The following is management’s discussion and analysis of Briggs & Stratton’s financial condition and results of operations for the periods included in the accompanying consolidated condensed financial statements:

 

RESULTS OF OPERATIONS

 

SALES

 

Net sales for the first quarter of fiscal 2004 totaled $331 million, an increase of $95 million or 40% when compared to the same period of the preceding year. Power Products sales increased $71 million accounting for the majority of the increase. Generator sales were significantly impacted by the wide spread power outages that occurred as a result of the failure of the eastern electrical grid and the landfall of a major hurricane. There were no power outages or weather events in the first quarter of the prior year. Pressure washer sales continue to reflect demand driven by new product and promotional programs. The Engine Segment sales increased $41 million, including $17 million of increased sales to the Power Products Segment, eliminated in consolidation. In addition to increased generator and pressure washer demand, the Engine Segment sales improvement is reflective of late summer retail demand for lawn and garden equipment caused by favorable weather conditions.

 

GROSS PROFIT MARGIN

 

The gross profit margin increased to 18% in the current first quarter from 15% in the preceding year. Engine Segment margins increased from 15% in fiscal 2003 to 18% in fiscal 2004. The increase in Engine Segment margins of $7 million is attributable to $8 million of better absorption due to a 6% increase in production volume and $2 million in net manufacturing cost reductions.
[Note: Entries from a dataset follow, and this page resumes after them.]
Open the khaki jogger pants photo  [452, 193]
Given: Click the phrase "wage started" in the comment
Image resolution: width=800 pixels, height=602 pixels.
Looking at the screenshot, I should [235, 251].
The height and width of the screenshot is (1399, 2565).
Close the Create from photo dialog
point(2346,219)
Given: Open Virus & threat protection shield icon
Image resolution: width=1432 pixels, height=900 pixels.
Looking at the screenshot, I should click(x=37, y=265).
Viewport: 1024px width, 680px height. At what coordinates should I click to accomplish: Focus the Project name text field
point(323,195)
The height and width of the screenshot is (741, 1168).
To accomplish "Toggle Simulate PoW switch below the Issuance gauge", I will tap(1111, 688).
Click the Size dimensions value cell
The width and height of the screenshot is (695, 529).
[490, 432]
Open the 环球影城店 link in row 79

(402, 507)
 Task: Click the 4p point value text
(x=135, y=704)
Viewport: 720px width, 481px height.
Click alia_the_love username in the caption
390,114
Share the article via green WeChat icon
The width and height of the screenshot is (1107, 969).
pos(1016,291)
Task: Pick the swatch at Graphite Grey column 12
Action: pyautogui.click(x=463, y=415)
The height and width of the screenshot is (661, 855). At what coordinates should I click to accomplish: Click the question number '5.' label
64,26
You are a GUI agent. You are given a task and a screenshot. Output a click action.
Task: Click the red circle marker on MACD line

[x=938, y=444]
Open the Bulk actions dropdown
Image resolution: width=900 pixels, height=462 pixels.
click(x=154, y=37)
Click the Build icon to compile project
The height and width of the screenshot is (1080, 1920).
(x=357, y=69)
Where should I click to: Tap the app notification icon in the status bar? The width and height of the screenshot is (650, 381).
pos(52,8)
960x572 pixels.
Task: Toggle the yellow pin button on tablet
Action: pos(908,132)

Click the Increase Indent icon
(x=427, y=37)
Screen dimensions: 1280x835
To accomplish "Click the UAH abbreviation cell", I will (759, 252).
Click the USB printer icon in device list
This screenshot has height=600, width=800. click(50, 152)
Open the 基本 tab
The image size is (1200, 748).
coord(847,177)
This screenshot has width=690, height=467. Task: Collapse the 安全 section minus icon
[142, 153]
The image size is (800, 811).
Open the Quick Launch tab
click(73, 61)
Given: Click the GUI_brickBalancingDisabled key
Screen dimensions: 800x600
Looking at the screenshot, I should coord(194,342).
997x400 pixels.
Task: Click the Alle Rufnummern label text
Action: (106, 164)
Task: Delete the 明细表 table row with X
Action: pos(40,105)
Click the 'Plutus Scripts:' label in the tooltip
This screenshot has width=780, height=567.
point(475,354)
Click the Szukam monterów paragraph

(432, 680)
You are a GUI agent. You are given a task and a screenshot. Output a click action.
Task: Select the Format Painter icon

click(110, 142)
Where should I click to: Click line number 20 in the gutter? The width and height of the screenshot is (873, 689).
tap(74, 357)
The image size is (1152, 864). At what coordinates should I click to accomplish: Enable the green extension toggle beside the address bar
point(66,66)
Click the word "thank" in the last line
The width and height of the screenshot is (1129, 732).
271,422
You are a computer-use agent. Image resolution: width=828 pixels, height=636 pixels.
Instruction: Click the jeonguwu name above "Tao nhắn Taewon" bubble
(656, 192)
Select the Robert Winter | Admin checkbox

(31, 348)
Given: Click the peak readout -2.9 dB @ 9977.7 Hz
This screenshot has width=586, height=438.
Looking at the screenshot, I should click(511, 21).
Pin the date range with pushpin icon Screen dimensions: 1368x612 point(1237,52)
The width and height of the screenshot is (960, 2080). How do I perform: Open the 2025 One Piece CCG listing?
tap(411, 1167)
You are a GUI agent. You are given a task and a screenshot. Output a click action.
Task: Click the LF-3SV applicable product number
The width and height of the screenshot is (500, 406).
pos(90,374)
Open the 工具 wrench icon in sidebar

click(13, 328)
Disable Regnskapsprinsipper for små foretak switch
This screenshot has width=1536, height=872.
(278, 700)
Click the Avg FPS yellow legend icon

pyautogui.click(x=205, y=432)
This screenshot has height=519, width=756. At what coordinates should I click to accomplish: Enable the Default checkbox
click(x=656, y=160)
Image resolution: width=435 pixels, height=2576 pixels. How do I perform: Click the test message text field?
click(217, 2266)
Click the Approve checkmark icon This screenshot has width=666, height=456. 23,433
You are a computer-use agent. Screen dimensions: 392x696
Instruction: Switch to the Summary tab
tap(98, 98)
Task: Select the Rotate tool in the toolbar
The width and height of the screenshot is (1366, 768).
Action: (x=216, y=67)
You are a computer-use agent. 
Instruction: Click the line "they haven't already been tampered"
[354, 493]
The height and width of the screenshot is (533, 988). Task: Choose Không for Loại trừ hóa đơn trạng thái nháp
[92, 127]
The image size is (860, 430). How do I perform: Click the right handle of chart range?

These improvements were partially offset by a shift in the mix of sales to lower margined product. Power Products margins increased from 11% to 13% in the first quarter of fiscal 2004. This improvement was driven by a 122% increase in production volume, partially offset by increased spending in order to respond to the higher level of demand created by the large power outage activities.

 

ENGINEERING, SELLING, GENERAL AND ADMINISTRATIVE EXPENSES

 

Engineering, selling, general and administrative expenses increased $8 million between years. Two million dollars of the increase is attributable to an estimate of bad debt expense associated with a prior fiscal year customer bankruptcy. The remainder of the increase is attributable primarily to a $3 million increase in variable selling and marketing expenses and a $2 million increase in salaries, legal and accounting fees.

 

INTEREST EXPENSE

 

Interest expense was $10 million in the first quarter of fiscal 2004 and 2003. There have been no significant changes in the level of debt between years.

 

PROVISION FOR INCOME TAXES

 

The effective tax rate used in the first fiscal quarter was 32%. This is management’s estimate of what the rate will be for the entire year. The rate for the first quarter of fiscal 2003 was 34% and was reduced to 32% for the full 2003 fiscal year.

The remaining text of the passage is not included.